# [OBJECTIVE 1]
According to the commentary on baseball salary caps, why do salary caps help lesser teams improve? Answer in one to three sentences.
# [OBJECTIVE 2]
Rewrite the paragraph of the commentary on baseball salary caps that begins "Rather than come by things honestly" as a short bulleted list that keeps its main points.
# [OBJECTIVE 3]
Transcribe the part of the commentary on baseball salary caps starting with "Rather than come" and going on through "them become competitive?".

# [QUOTED PASSAGE]
§
On the other hand, I make my statement angrily. If this World Series proved anything at all, it proved once again that, for an immense amount of money, you too can be like George Steinbrenner and buy yourself a Commissioner’s Trophy.
The whole thing made me realize that, with both the NFL and the NHL’s respective players associations going into renegotiations with their respective leagues regarding a possible removal of salary caps, what is next for sports in America?
Salary caps are what really keep things in line in sports. By making sure that no team can retain every player of increasing value every year, you allow some of the spillover to be distributed to lesser teams for possible improvement.
Yes, there are dominant teams and yes, there are far-less-than-dominant teams. The ebb and flow of the leagues, however, is dependent more upon performance of the players rather than the budget of the teams. This is the way sport should be.
Rather than come by things honestly, teams like the Yankees can use monetary temptation to lure players from elsewhere and build an all-star team, which they have done to a great degree of success over the last decade. This proves nothing other than the ability to flaunt money and buy a championship. It also makes things pretty lame for baseball if you’re not from a market with a team who has MAD BANK to shell out on a ton of big guns.
MLB should absolutely push to institute a salary cap. Think of the mass roster exodus of the uber-market teams. How many teams could benefit from veteran leadership which they just don’t have? How many teams could use a heavy bat or a golden glove or a cannon to help them become competitive?
Take the Pirates (Seriously. Take them. Please.) for example. They get someone good, he gets dealt to the bigger teams for peanuts. It happens at the end of every season as if the Buccos are some kind of farm club for the actual teams in the MLB.
Teams like the Pirates are simply breeding grounds. Sure, they play in the same league as the New York teams, Boston, the Chicago teams, etc, but they may as well be an independent minor league franchise which does nothing but breed mercenaries. We are arms dealers. We cultivate guns only to sell them to the highest bidder when they are primed and ready.
Ownership of these teams would have you think that there isn’t enough money in the organization to field a decent team. This is simply an awesome excuse to sit back and clean up on merchandise, concessions, and ticket sales while the team continues to suck donkey balls. The owners of these arms dealerships are only worried about the individual price tag of the men on the field. If they can keep payroll to a minimum while still offering up enough promotions to keep butts in the seats, it won’t matter if they tank season after season. At least, it won’t matter to the owners.
§
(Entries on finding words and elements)
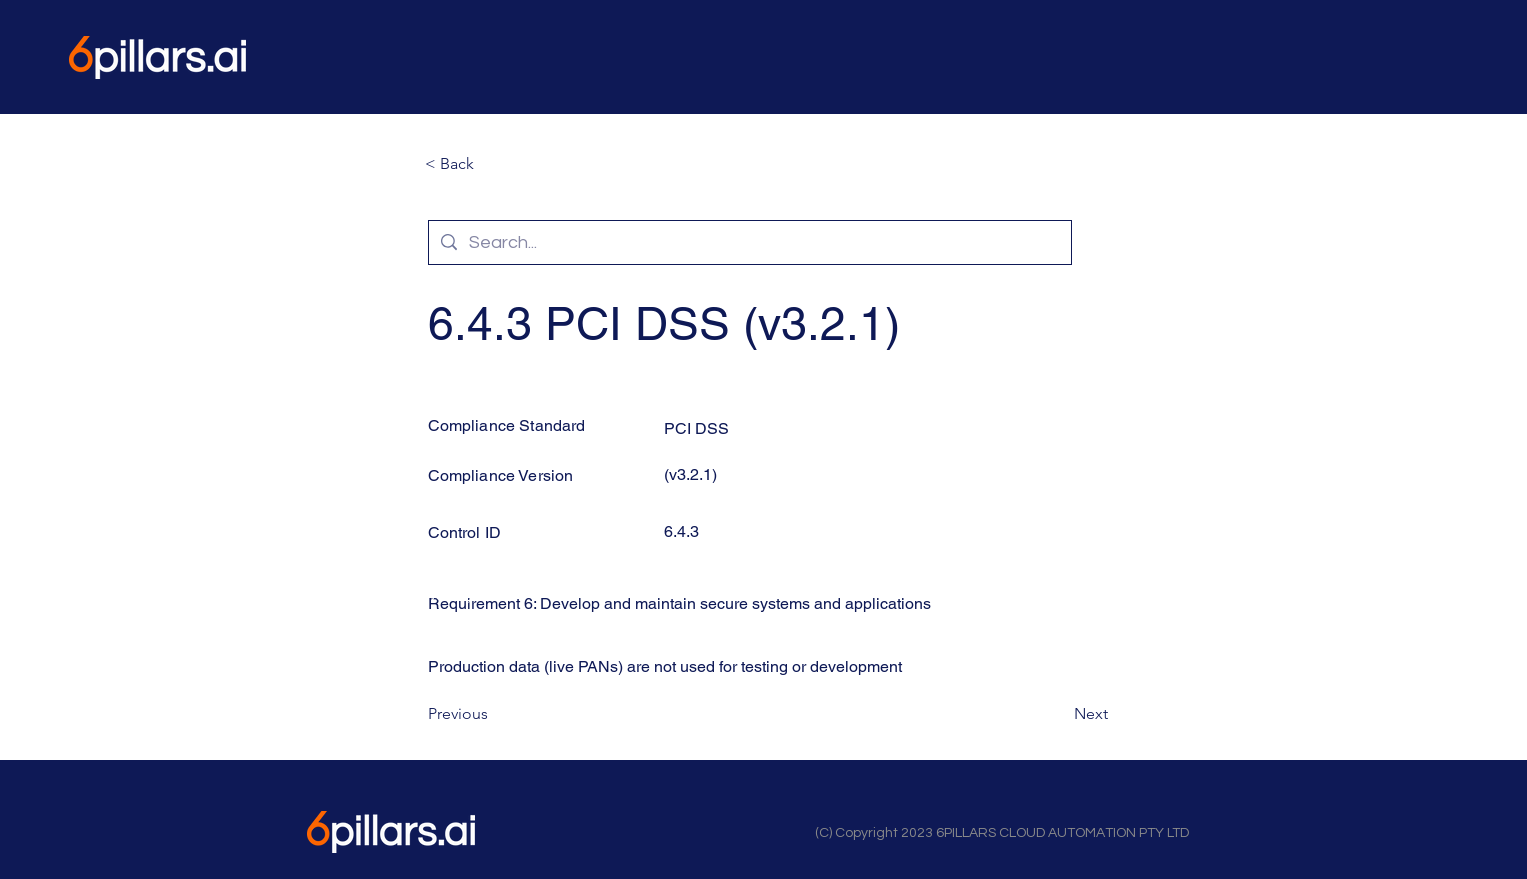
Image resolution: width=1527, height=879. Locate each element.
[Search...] (749, 242)
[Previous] (494, 714)
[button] (491, 164)
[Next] (1058, 714)
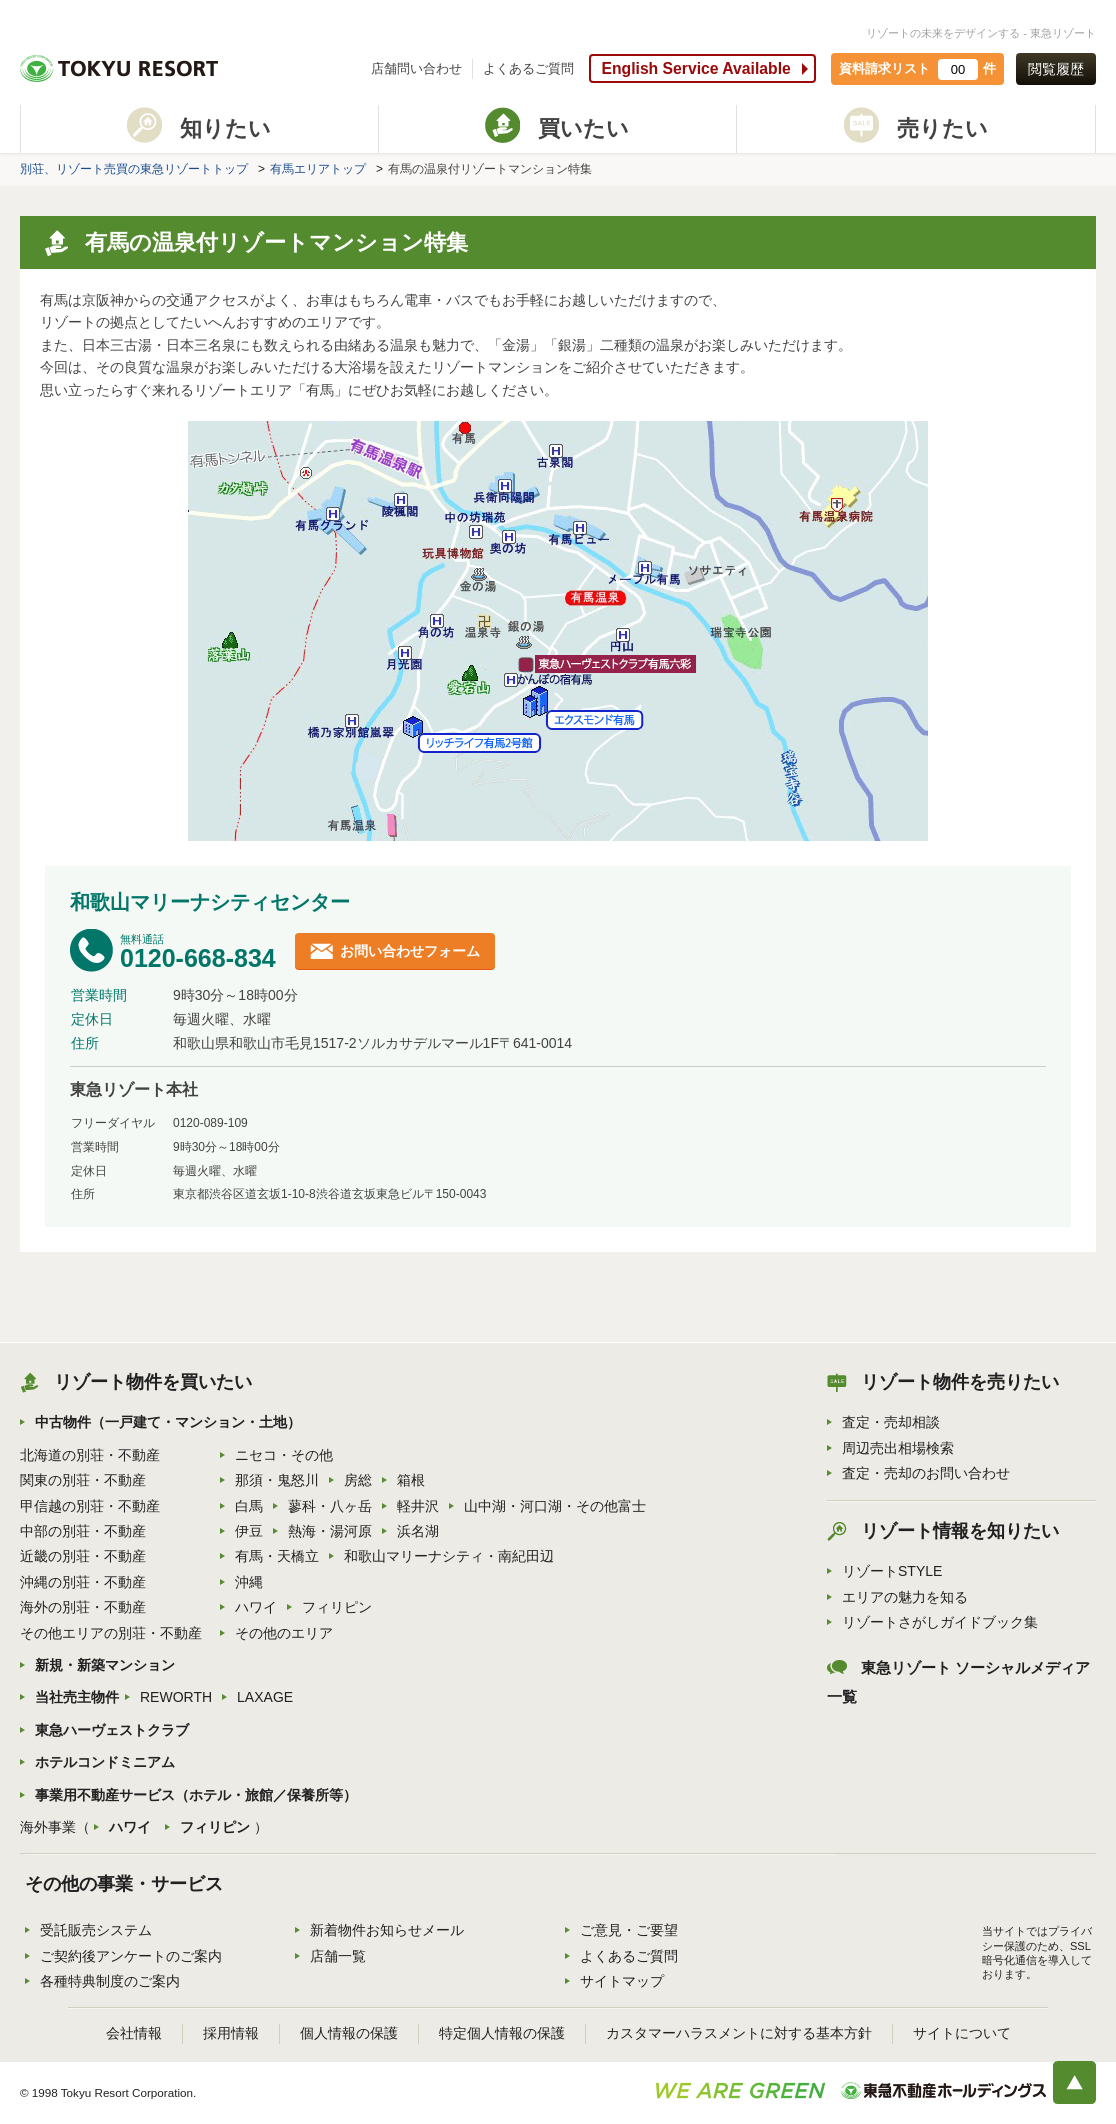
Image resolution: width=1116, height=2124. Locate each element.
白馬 (249, 1506)
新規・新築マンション (105, 1665)
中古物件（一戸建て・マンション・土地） (168, 1422)
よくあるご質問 (528, 68)
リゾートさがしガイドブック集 (940, 1622)
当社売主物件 (77, 1697)
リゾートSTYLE (892, 1571)
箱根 (411, 1480)
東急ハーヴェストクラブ (112, 1730)
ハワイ (256, 1607)
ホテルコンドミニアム (105, 1762)
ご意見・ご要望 (629, 1930)
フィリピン (337, 1607)
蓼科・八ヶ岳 (330, 1506)
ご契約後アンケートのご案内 (131, 1956)
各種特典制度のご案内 (110, 1981)
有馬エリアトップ (318, 169)
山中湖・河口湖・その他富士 (555, 1506)
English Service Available (695, 68)
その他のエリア (284, 1633)
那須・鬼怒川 (277, 1480)
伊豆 (249, 1531)
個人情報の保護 (349, 2033)
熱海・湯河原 (330, 1531)
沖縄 (249, 1582)
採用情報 (231, 2033)
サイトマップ (622, 1981)
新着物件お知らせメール (387, 1930)
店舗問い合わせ (416, 68)
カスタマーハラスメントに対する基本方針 (739, 2033)
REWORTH (176, 1697)
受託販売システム (96, 1930)
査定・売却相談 (891, 1422)
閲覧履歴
§
# [CORRECT ANSWER 1]
Salary caps keep any one team from retaining every player whose value rises each year. Some of those players therefore spill over to lesser teams, which can use them to improve.

# [CORRECT ANSWER 2]
- Teams like the Yankees use money to lure players from other teams and build an all-star roster.
- They have done this with great success over the last decade.
- This proves only that they can flaunt money and buy a championship.
- It makes baseball dull for fans outside markets whose teams can spend heavily on star players.

# [CORRECT ANSWER 3]
Rather than come by things honestly, teams like the Yankees can use monetary temptation to lure players from elsewhere and build an all-star team, which they have done to a great degree of success over the last decade. This proves nothing other than the ability to flaunt money and buy a championship. It also makes things pretty lame for baseball if you’re not from a market with a team who has MAD BANK to shell out on a ton of big guns.
MLB should absolutely push to institute a salary cap. Think of the mass roster exodus of the uber-market teams. How many teams could benefit from veteran leadership which they just don’t have? How many teams could use a heavy bat or a golden glove or a cannon to help them become competitive?